A couple of years ago, I saw French Montana headline the FADER Fort during SXSW, and he brought a pair of deeply random guests with him: Macklemore and Diddy. This was a weird show and not a particularly good one. French had a live band with him, since live bands are a sort of luxury item for whatever rappers can afford them. But in French’s case, he had a band who had no idea how to do anything but clutter up his songs’ arrangements. They were a bad fit, and the guests weren’t much better. Diddy was fine, though he does have enough outsize charisma that he tends to make everyone else onstage melt away. And given that French Montana is one of the most expensively and flamboyantly dressed people in rap, it was goofy to see him dancing along to “Thrift Shop,” a song that directly contradicts everything he’s about. Near the end of the set, Diddy reminded the crowd that SXSW is supposed to be about underground artists immediately before launching into his verse from “All About The Benjamins,” a moment of such overwhelming cognitive dissonance that I felt like I was dreaming it. But the most interesting — and, in retrospect, the most poignant — moment of the show came at the very end. French gathered up Diddy and Macklemore to stand at the center of the stage and strike the sort of conquering-hero rap poses that big rap stars always do when they’re getting done with doing a show together. But they weren’t the only three people up there. There was a fourth: Chinx Drugz, a member of French’s Coke Boys crew and a promising solo artist in his own right. Even if he’d been doing hypeman duties for much of the show, up on that stage, French Montana and Diddy and Macklemore treated Chinx Drugz like he was an equal.
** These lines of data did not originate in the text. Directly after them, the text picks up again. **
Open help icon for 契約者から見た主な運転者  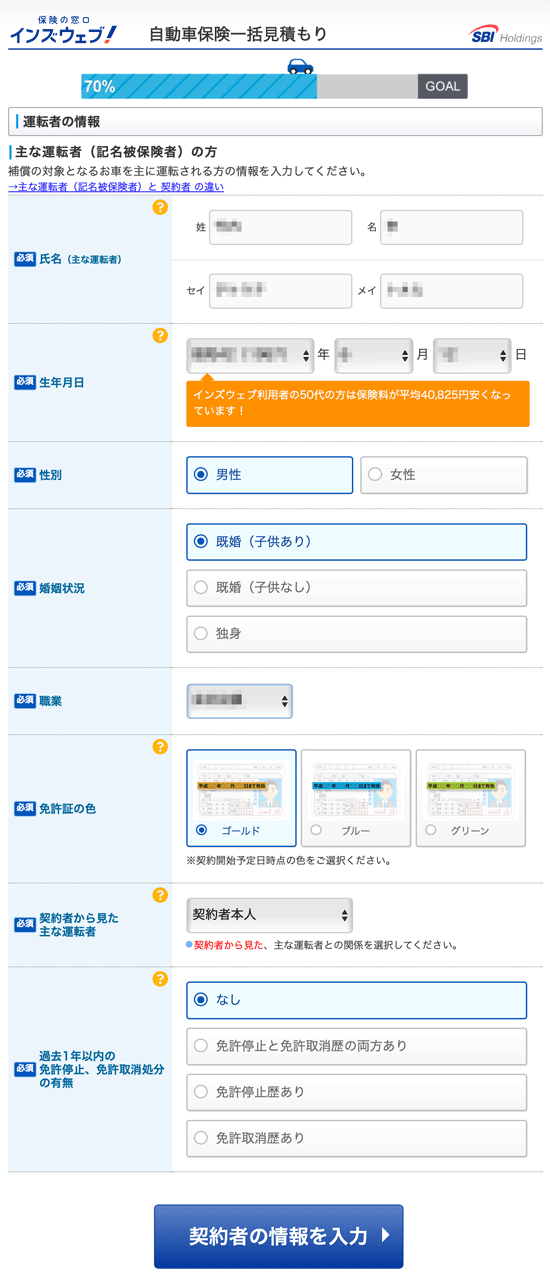(160, 895)
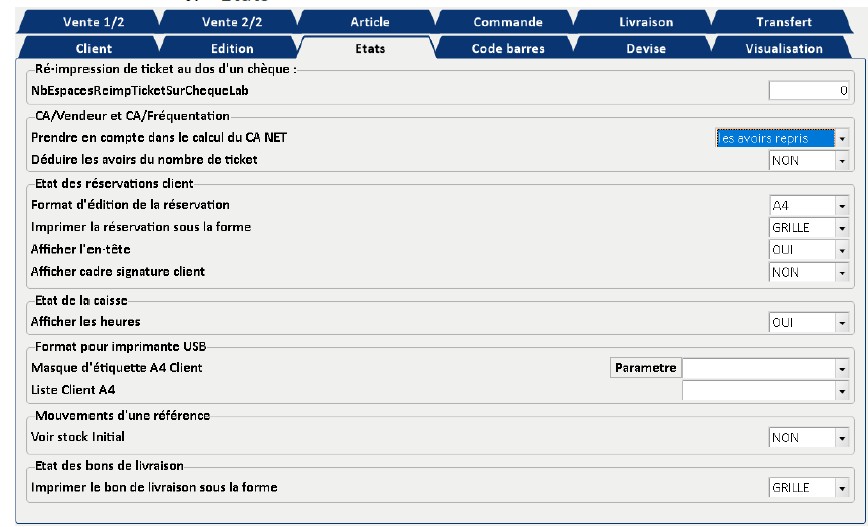Open the Afficher l'en-tête dropdown
This screenshot has width=868, height=527.
[x=842, y=249]
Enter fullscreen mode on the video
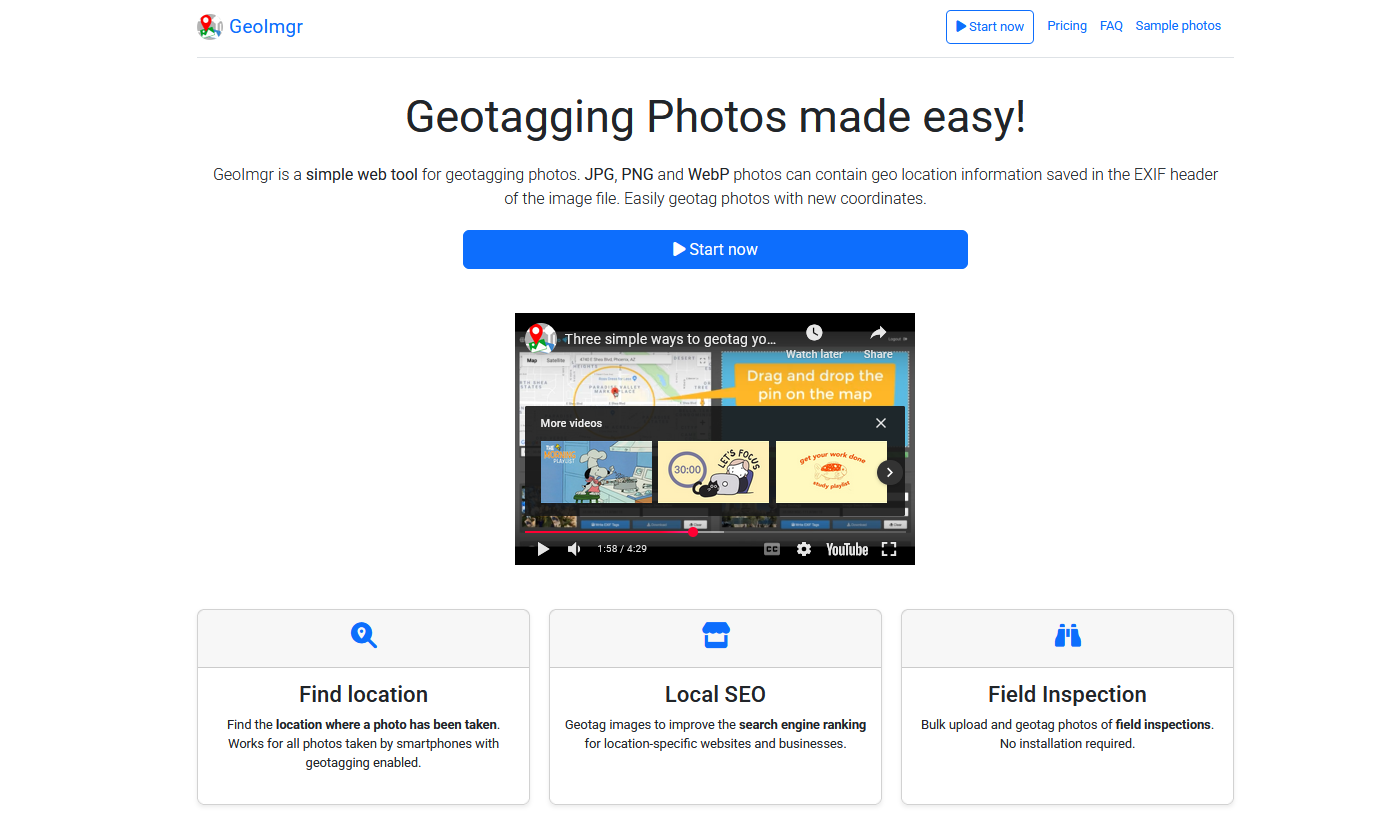This screenshot has height=814, width=1393. [x=888, y=549]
And he looked like one. He had potential. And he never got a chance to realize it.

Lionel Pickens, the man who came to be known as Chinx Drugz and then just Chinx, came from Far Rockaway, Queens, and Queens is where he died. Early Sunday morning, police found Chinx and another victim in Chinx’s Porsche on Queens Boulevard. The car was riddled with bullets. The other victim lived, and Chinx died. Police seem befuddled by the murder, and we’ll probably never learn exactly what happened — if it was random jealousy or a botched robbery or something from Chinx’s old drug-sales days or what. Far Rockaway is a dangerous place, one that feels like it’s light years away from the more prosperous parts of the city. There’s never been a real rap star to emerge from Far Rockaway, and the fact that Chinx could make it out of there and get closer than anyone else ever came is a testament to grind and to talent. New York’s mixtape-rapper scene is vast and not terribly lucrative. If you’re a fan of rap and you live in New York, it feels like there are thousands of aspirants clamoring for your attention, taking up space on mixtapes and on the battle circuit. That’s where Chinx came from, and he made it from there to the point where Rick Ross and Diddy were throwing verses on one of his remixes. He made it to the point where he was a legitimate enough candidate for mainstream success that he had to remove the “Drugz” part of his name. (I always thought it was funny that the less-controversial half of his name was the racial slur.)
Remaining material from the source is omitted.